Our new home city has a notable kite-flying history, and last weekend we went to the Philadelphia Kite Festival. Separated by only a few miles (and two hundred and fifty years) from where the festival was held, Benjamin Franklin performed his famous electricity experiment, as the story goes, with a kite, string, and a key.
Inspired by historical events, we forewent the store-bought kites and headed to the tent where visitors could decorate a simple paper kite. My son sat at one of the long, wooden tables, in front of a blank kite. A volunteer slid over, placing weights on the corners of the kite and handed my son a white, plastic basket of markers.
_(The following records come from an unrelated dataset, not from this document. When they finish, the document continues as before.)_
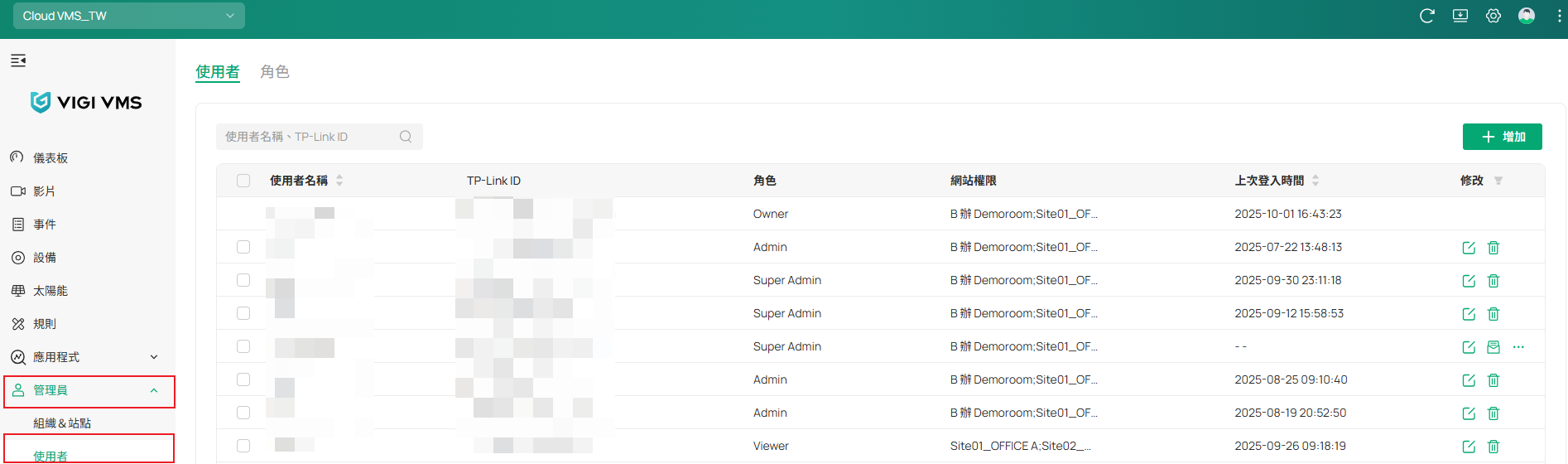This screenshot has height=464, width=1568.
Task: Click the user avatar icon
Action: pos(1526,16)
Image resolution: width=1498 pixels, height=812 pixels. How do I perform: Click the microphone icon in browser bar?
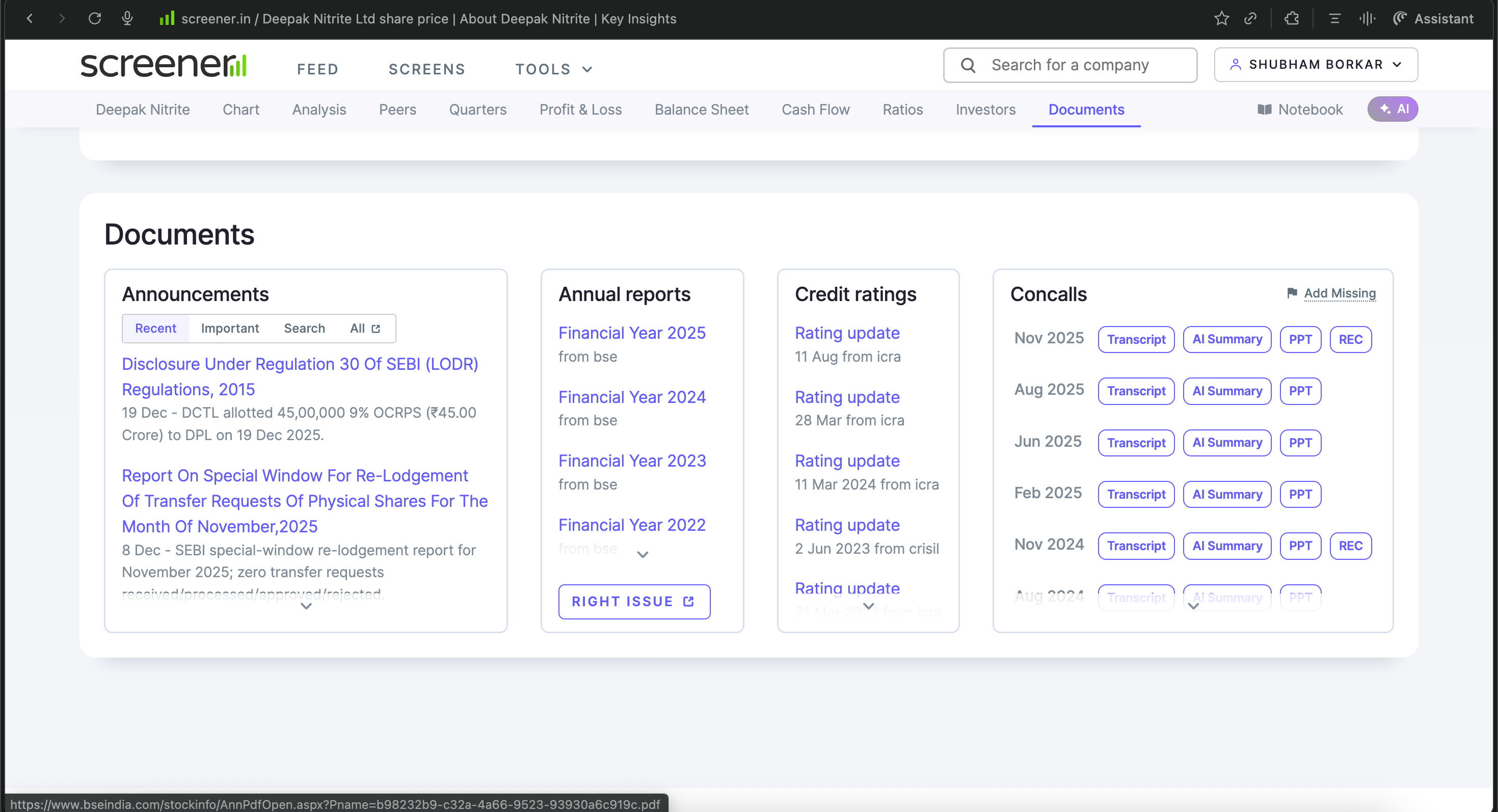[127, 19]
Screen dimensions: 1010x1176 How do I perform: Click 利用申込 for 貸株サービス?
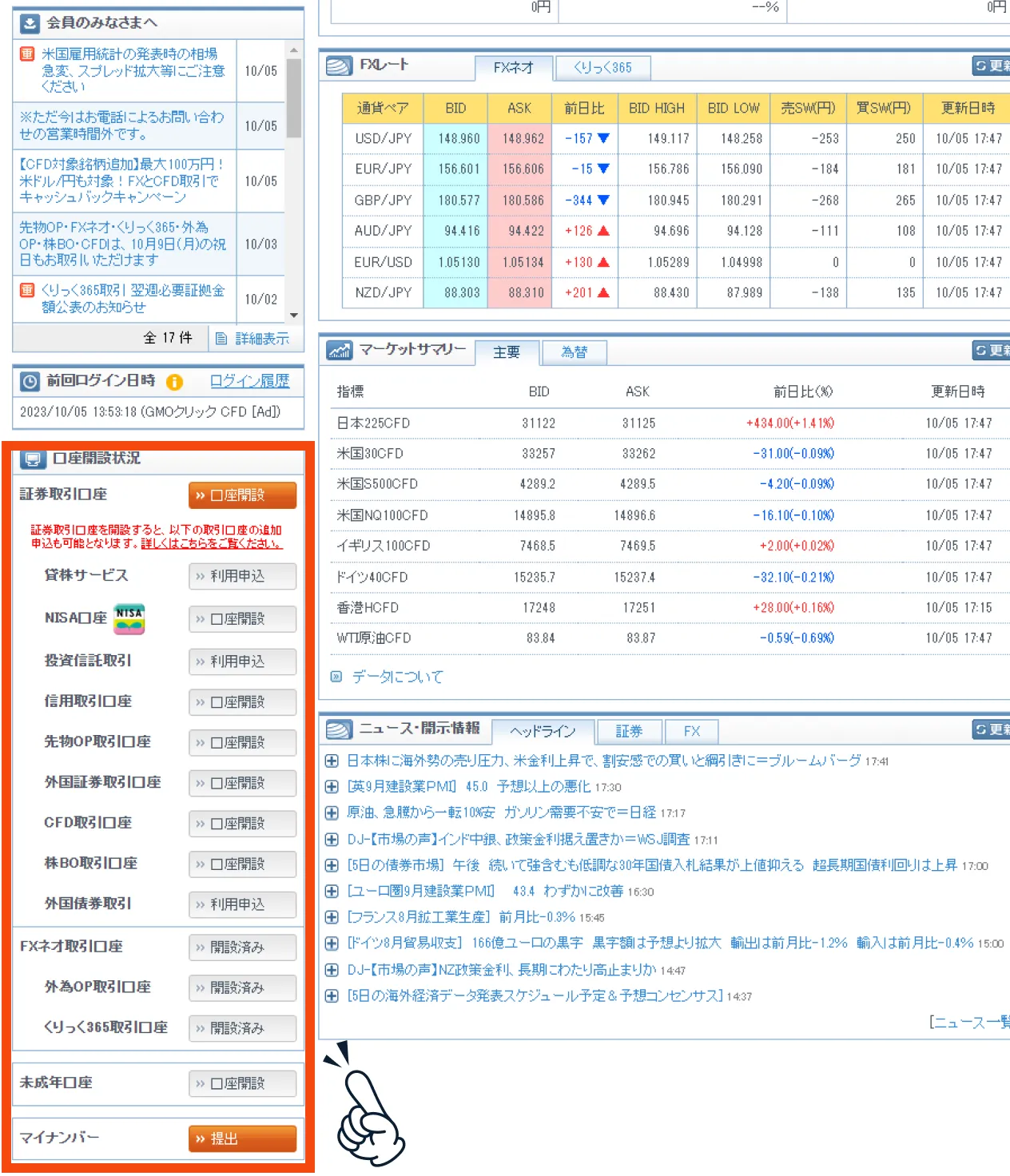(242, 576)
Sticking with his go-to move, my son wrote his name in the center of the kite. Then he rotated through the markers and adorned his kite with lines and shapes and squiggles in every color. Only on one side, though. The volunteer explained that the side my son was decorating was the side that he would see when his kite was in the air. When she offered to flip the kite over so that he could draw on the other side, he told her that he was done.
The volunteer took his kite and put on the finishing touches: a few folds and tape to create airfoils and string from wing to wing. As she did, she leaned over the table and gave my son a lesson in flying a kite. “Keep the wind at your back,” she said, brushing his hair from back to front with her weathered hands. “Otherwise, it will fall to the ground.” He stood, listening intently, as if he were a pilot about to take the controls of an airplane for the first time.
After a few more pointers, my son grabbed his kite and headed to the field. He placed his kite gently on the ground and unrolled a few feet of string. It was not a particularly windy day and most of the kites on the field sat limp on the ground. The breeze was barely enough to move the blades of grass and cause an occasionally flutter of the paper that comprised our hand-crafted kite.
“Go!” I told him. He held on to his roll of string and started to run. After a few feet, his kite lifted in to the air. He would turn to look at his kite high in the air but, as he did, it would start to sink slowly towards the earth below, so he would turn again and race across the field and his kite would climb back in to the sky.
My son and I took turns over the next half hour running across the field keeping his kite in the air before I called for a break. He stopped running, and his kite fell to the ground.
We sat on a bench near the river, watching other people fly their kites, and I thought about how we have to keep running to keep everything up in the air. We are constantly running, adjusting and managing medicine, measuring everything he eats for his diet and cooking meals, making sure he’s not too tired, hunting for other triggers, and always observant, watching for seizures. We’re running and trying to normalize his day for school, and racing between appointments, and trying to give him as normal a life as possible. If we ever stop running, everything, like his kite, will come crashing back to earth.
I wish so much for him to feel the wind at his back…to watch his kite fly in the air without the need to run so that he can lay back in the grass, watching his kite in the air, and simply enjoy the sun. My son didn’t complain because there was no wind or because he had to run across the field to keep his kite in the air. He doesn’t often complain about his seizures, or his medicine, or his diet. Through everything, my son has been a trooper.
He runs because he doesn’t know or remember any other life.
We run because he is our son, and we would do anything for him.